11.30am: The risk of theatre and cinema ceiling collapses had been highlighted in recent years, a senior figure has warned.
Structural Safety director Alastair Soane said the industry body had published alerts on the matter. A report on its website – published well before the incident at the Apollo Theatre in London last night – warned of “a concerning trend of progressive collapse mechanisms in public buildings where there is a high probability of casualties in the event of failure”.
Soane told NCE today: “It’s a risk that’s been on our agenda for some time. The issue of ceiling collapses has been a concern to us for five years or longer.
“There are very heavy ceilings in many modern cinemas, for acoustic reasons, and in many old theatres for decorative reasons. These are safety critical and if they come down they have the potential to injure or kill large numbers of people.”
Soane added that the Apollo incident, which injured 76 people, seven seriously, could have been worse.
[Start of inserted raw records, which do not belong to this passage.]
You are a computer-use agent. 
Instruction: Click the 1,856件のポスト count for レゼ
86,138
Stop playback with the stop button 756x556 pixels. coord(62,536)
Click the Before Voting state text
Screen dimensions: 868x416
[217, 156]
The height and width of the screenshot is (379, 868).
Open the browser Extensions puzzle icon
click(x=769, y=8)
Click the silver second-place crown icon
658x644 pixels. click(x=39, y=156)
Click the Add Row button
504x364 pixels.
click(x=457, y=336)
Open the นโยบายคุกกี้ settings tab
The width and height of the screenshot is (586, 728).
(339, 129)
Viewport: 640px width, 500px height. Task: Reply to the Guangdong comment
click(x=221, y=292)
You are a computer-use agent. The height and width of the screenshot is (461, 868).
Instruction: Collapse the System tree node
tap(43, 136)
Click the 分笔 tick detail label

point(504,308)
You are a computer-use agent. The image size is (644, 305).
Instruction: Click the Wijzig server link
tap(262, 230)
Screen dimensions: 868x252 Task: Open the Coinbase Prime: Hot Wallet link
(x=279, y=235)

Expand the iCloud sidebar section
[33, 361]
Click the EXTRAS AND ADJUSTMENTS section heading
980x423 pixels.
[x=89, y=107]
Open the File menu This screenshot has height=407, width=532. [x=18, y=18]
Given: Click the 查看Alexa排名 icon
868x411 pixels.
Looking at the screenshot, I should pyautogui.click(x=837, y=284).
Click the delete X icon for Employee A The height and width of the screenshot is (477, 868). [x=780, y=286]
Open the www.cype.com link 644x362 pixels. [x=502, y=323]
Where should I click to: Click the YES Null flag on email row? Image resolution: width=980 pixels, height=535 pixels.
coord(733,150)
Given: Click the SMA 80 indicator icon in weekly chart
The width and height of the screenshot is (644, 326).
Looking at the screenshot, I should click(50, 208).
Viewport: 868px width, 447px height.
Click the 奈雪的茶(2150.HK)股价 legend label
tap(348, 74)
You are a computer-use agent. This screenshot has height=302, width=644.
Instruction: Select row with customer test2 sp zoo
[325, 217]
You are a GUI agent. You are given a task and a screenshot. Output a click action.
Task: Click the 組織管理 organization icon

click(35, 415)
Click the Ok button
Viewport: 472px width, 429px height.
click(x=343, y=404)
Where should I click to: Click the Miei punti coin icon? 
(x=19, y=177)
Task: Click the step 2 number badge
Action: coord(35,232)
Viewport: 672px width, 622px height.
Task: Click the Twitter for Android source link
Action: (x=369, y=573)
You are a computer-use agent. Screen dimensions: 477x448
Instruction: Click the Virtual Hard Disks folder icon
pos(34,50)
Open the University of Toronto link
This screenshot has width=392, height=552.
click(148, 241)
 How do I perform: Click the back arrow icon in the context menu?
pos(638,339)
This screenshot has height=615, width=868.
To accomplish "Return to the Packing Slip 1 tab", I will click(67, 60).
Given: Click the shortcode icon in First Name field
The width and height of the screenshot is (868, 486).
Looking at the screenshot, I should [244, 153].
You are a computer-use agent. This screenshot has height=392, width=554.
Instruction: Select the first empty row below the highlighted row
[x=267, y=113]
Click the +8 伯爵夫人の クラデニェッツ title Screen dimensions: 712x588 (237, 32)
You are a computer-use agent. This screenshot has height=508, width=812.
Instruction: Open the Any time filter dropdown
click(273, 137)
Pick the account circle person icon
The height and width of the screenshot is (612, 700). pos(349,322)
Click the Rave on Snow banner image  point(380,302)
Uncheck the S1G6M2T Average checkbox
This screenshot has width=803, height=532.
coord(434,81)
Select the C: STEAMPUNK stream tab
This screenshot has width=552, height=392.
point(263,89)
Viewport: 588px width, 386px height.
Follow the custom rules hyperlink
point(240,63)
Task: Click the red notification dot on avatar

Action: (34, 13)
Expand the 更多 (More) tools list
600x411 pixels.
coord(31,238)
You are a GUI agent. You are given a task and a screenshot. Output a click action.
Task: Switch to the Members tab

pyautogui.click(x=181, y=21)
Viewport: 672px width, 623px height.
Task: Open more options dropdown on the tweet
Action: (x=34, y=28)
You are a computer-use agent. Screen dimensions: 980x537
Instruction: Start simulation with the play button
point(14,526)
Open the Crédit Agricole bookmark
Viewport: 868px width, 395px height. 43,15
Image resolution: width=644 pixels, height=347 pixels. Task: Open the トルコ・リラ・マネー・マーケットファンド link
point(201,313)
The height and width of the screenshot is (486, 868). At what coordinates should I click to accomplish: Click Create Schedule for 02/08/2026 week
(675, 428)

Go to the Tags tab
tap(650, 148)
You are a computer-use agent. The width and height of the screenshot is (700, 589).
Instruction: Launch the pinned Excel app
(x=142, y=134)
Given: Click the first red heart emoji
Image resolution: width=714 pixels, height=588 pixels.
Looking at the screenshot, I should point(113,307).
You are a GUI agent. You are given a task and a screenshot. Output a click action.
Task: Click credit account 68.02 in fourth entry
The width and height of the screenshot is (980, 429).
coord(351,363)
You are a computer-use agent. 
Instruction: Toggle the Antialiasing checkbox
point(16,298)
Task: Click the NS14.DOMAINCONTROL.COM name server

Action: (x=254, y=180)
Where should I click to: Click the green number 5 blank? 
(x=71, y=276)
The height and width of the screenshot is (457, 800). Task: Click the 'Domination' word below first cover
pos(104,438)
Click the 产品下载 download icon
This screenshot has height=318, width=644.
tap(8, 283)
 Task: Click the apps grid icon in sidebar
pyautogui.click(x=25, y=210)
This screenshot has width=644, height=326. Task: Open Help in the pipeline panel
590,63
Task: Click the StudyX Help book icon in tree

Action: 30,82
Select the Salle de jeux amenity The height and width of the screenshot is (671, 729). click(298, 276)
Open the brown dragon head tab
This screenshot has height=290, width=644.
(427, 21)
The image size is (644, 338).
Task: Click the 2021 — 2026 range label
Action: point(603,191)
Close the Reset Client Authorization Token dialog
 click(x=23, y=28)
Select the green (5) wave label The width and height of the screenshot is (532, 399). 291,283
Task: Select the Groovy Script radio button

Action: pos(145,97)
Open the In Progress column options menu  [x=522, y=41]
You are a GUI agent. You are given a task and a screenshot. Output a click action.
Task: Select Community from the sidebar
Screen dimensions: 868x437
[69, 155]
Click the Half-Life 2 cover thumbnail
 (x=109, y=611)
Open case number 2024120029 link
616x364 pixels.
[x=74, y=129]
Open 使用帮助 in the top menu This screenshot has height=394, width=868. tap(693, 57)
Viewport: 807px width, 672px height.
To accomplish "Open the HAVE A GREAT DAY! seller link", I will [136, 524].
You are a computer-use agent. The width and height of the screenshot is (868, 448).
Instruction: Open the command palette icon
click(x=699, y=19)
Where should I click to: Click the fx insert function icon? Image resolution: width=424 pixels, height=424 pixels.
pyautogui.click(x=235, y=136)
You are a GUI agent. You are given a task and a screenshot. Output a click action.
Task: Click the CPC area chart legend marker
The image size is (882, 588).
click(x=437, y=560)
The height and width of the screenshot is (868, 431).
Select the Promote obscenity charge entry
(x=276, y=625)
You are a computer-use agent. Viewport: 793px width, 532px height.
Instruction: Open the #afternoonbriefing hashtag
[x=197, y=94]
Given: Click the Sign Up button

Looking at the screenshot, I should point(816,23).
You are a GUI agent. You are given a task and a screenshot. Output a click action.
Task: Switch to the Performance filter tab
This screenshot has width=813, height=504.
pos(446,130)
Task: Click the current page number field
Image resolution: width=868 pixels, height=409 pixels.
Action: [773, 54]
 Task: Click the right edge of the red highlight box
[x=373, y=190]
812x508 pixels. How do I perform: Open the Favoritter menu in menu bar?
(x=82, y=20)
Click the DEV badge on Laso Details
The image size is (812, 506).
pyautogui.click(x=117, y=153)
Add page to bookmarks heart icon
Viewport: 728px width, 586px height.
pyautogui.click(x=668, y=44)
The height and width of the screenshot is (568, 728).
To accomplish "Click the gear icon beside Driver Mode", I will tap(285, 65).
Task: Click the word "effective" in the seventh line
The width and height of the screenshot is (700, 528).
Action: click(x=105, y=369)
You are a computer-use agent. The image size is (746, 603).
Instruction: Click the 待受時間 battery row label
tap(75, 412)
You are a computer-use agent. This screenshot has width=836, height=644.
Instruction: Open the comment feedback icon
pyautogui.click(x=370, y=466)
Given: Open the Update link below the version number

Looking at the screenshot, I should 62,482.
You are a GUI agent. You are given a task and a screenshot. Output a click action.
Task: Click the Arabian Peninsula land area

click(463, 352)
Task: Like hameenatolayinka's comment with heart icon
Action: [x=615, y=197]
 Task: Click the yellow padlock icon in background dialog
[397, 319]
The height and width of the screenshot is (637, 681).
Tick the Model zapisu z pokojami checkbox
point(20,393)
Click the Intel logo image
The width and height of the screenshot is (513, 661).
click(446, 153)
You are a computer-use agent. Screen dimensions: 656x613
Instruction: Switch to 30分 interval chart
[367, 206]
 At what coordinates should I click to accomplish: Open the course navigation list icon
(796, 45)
“A large amount of plaster fell several metres and you would not want to be underneath it,” he said.
11am: The Theatres Trust has declared itself “very concerned” about the ceiling collapse at the Apollo Theatre.
More than 70 people were injured last night in the incident at the venue in London’s West End.
Mhora Samuel, director of the Theatres Trust, which works to secure a sustainable future for theatres, said it was important to establish the cause of the accident.
“Thankfully occurrences of theatre ceiling and plasterwork collapse are extremely rare,” he said.
“The public should be reassured that theatre owners carry out regular plasterwork inspections and maintenance regimes to ensure the safety of their buildings. Inspections are carried out and certified by independent experts.”
10am: The fire brigade has offered structural advice to the Apollo Theatre after part of its ceiling collapsed last night, injuring 76 people.
London Fire Brigade’s specialist Urban Search and Rescue team offered structural guidance to the West End venue.
Eight fire engines and specialist rescue vehicles attended the incident, with over 50 firefighters worked at the scene along with police and ambulance staff.
The brigade’s Kingsland Station manager Nick Harding said about 720 people were in the theatre at the time of the incident.
“A section of the theatre’s ceiling collapsed onto the audience who were watching the show,” he said. “The ceiling took parts of the balconies down with it.”
London Ambulance Service treated 76 patients, 58 of whom were taken to hospital to be treated.
Fifty one of these were walking, while seven had “more serious injuries” according to the fire brigade.
Harding added: “In my time as a fire officer I’ve never seen an incident like this.”